Once your donation is complete a nurse stays with you to check that you don’t feel faint or light headed. When they are happy you’re okay you go to an area for a drink and something to eat and you’re done.

Men can give blood every 12 weeks and women can give blood ever 16 weeks.


My first time I donated I was absolutely fine, I didn’t feel lightheaded in the slightest. However the second time when I sat up the room span and I felt really lightheaded so I had to sit still for about 20 minutes while drinking orange squash and eating crisps until the nurse was happy I was ok.

This can happen to anyone, people can donate for years and never have an issue and then one day they could faint. It’s nothing to worry about, nothing to be embarrassed about or ashamed of. It’s completely normal and at the end of the day, your donation will save a life.

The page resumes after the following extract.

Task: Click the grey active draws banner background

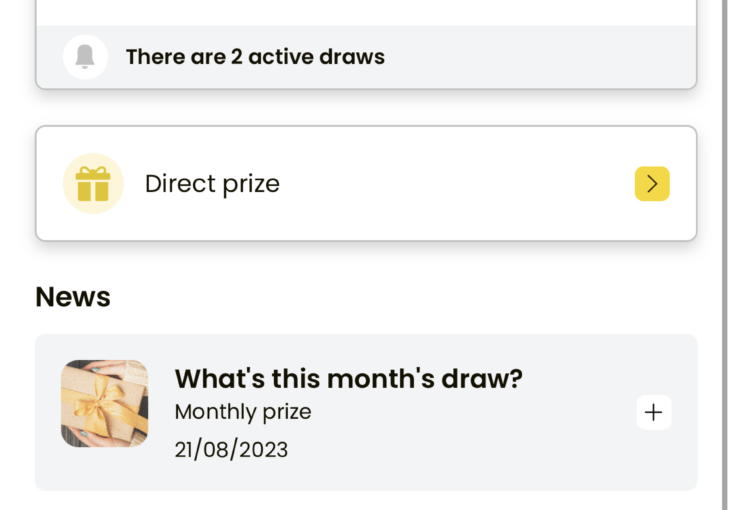Action: pyautogui.click(x=526, y=57)
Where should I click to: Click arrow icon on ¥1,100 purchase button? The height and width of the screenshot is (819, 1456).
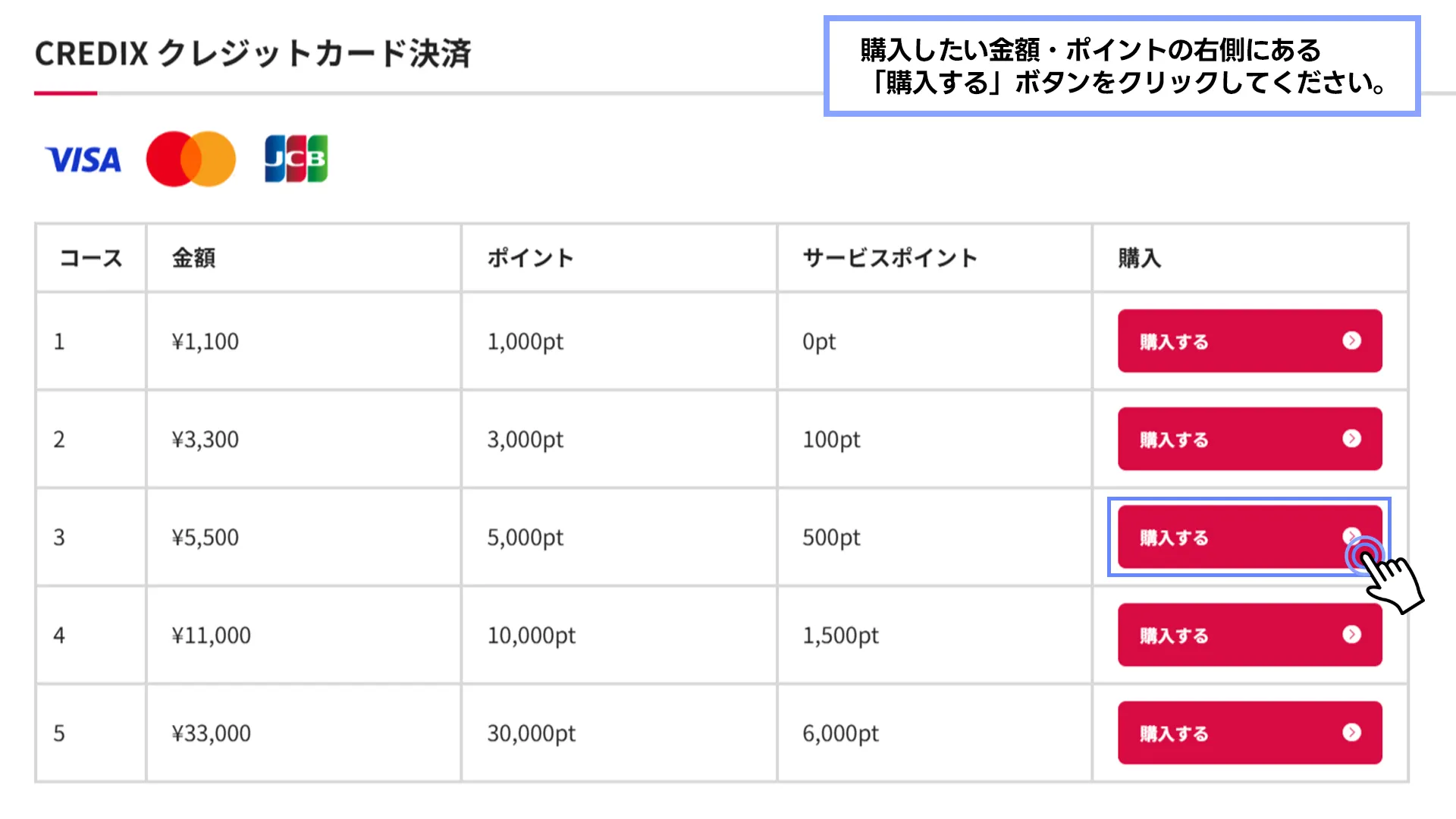[1351, 340]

Since I signed up for blood donation I have always wanted to join the bone marrow register too but have only just done it. I signed up a couple of weeks ago and then my test kit turned up in the post, seeing this actually prompted me to write this post. I finally signed up on the Anthony Nolan register a few weeks ago, I forgot about it until a testing kit turned up in the post.

The kit includes a testing tube which you have to spit into (I know that sounds pretty grim and it was) but then you just seal it up and send it back and they let you know 6-8 weeks later if you are suitable to be on the register.

Most candidates donate their stem cells via bloodstream however some may be required for stem cells to be collected directly from their bone marrow while under general anaesthetic. People that register need to be comfortable with donating either way. You can remove yourself from the register at any time, stem cell transplant can be very painful but totally worth it.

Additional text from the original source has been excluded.